R Independent Study (Archive)



This introductory R course (formally known as Stat 390EF) is now open for free to anyone who wants to learn R as a non-credit course. It has exercises that mark you right or wrong with explanations.
No need to register or pay, and no certificate of any sort is granted upon completion.
Learning R is its own reward and we wanted to make the course available to anyone in the world who wants to learn!

Syllabus


This course was designed for Stat 200 students in sections L1, L2 or ONL (before Fall 2018) who were interested in learning R. Students with solid background in computer programming and had taken STAT 200 or STAT 212 were encouraged to consider taking STAT 385 instead.

This was a 2-credit online independent study. Students were expected to learn the material on their own. There were no class meetings or face-to-face discussion groups. Students were anticipated spending 6 – 8 hours a week. Not everyone can learn well in this setting, so this was not a course for everyone. All the required course work were posted on the lesson page. The grade was determined by the weekly Lon Capa assignments due every Sunday at 11:59 pm.
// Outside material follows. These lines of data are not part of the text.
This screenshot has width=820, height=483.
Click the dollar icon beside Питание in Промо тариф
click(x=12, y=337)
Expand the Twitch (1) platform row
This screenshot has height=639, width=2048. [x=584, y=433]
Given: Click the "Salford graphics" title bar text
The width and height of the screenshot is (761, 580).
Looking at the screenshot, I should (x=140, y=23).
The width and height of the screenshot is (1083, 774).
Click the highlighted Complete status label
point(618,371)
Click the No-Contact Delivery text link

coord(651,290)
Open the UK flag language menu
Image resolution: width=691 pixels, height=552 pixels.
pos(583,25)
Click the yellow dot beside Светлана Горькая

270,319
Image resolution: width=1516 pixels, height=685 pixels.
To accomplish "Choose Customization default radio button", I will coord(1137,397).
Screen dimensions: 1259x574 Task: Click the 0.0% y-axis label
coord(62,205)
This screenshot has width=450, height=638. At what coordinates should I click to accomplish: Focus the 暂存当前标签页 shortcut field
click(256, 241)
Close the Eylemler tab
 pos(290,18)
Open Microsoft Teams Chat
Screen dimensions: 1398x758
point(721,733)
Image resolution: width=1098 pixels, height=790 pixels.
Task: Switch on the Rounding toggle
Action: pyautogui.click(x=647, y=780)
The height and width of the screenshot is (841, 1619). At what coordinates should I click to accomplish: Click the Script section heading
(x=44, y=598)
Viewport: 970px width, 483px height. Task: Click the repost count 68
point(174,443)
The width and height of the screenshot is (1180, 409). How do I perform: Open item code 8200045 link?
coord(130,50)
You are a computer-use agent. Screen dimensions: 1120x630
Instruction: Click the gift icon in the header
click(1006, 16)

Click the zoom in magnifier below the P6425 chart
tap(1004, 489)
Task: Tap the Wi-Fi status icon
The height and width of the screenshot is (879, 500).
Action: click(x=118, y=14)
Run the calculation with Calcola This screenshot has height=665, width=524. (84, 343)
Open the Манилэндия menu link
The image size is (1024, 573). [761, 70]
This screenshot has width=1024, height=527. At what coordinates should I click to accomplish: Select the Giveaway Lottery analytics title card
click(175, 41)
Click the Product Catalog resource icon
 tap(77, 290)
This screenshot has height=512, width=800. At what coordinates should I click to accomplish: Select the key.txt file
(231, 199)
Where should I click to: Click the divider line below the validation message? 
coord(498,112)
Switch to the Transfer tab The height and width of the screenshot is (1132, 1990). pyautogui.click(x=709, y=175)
Credit Hours: This was a 2-hour credit course.

Pre-requisite: Students were ecpected to have taken a basic one-semester statistics course like Stat 100, and were concurrently taking/have taken Stat 200 in section L1, L2 or ONL.


Course Staff

Instructor: Ellen Fireman

Course Developer: Yuk Tung Liu

Course Assistants: David Collier and Karle Flanagan

TAs/Graders


Course Goal and Philosophy

Upon completion of this course, students would be expected to be able to use R to perform various statistical analyses they had learnerd in Stat 100 and Stat 200.

R is more than a set of separate little calculator-like commands. It is a full programming language with an internal logic. As with any language, acquiring fluency requires real practice. Our exercises are mostly not cut-and-paste phrases. Instead we build toward real-world use.


Materials

Fortunately there are already many high-quality free resources available for R learners and users. We structure the course around those materials. We use mainly three resources in this course.

Textbook: R Programming for Data Science by Roger D. Peng.
This is an ebook. The suggested price is $20, but you can get it free if you want. More information on the book and how to purchase it can be found in Week 1's notes.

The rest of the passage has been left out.